## What needs to be done
Count the lines below that contain the string "height", matching case exactly, and reply with the number alone.

## Stored rows
▼▼▼

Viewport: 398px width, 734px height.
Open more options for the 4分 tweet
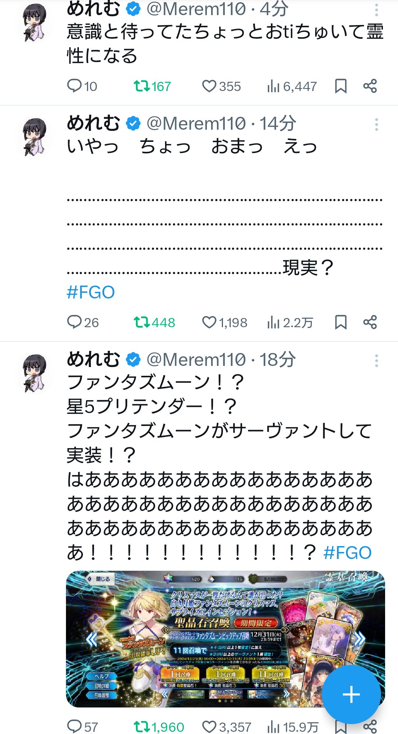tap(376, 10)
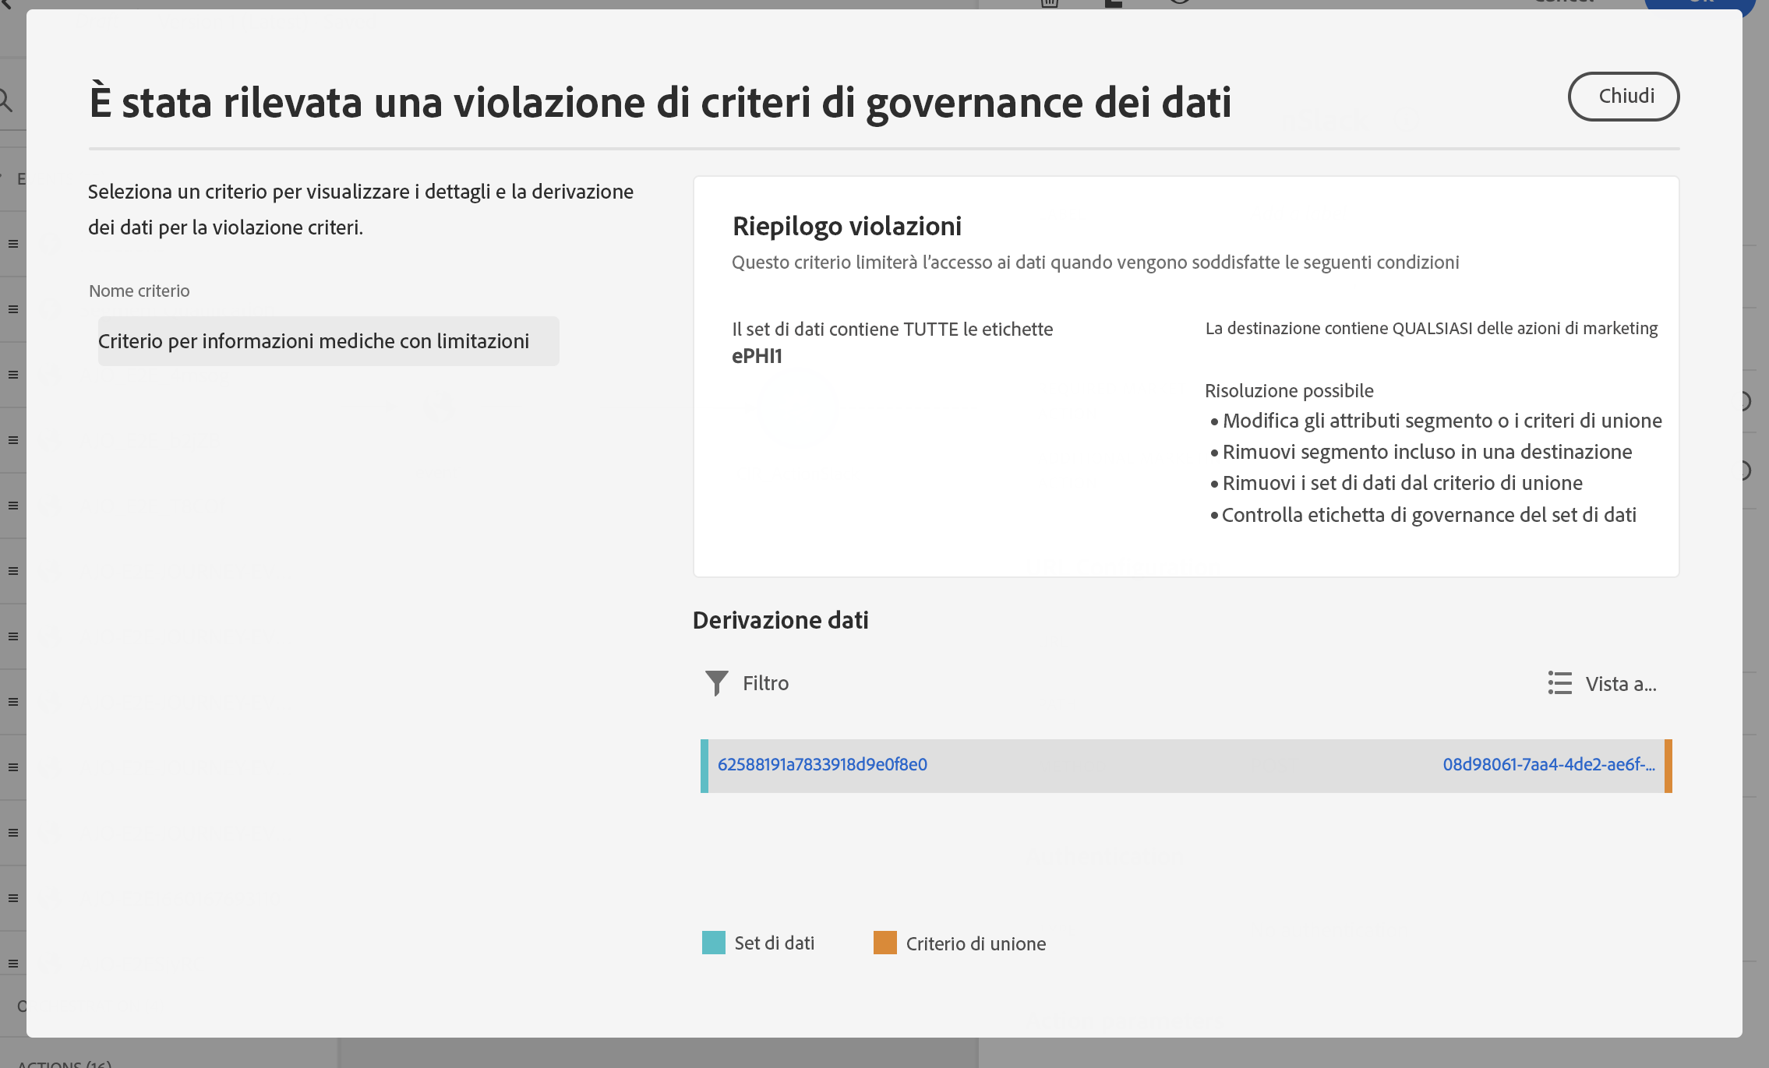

▲▲▲
▼▼▼

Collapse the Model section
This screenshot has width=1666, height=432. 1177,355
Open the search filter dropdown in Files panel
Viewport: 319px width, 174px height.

▲▲▲

## Expected answer
3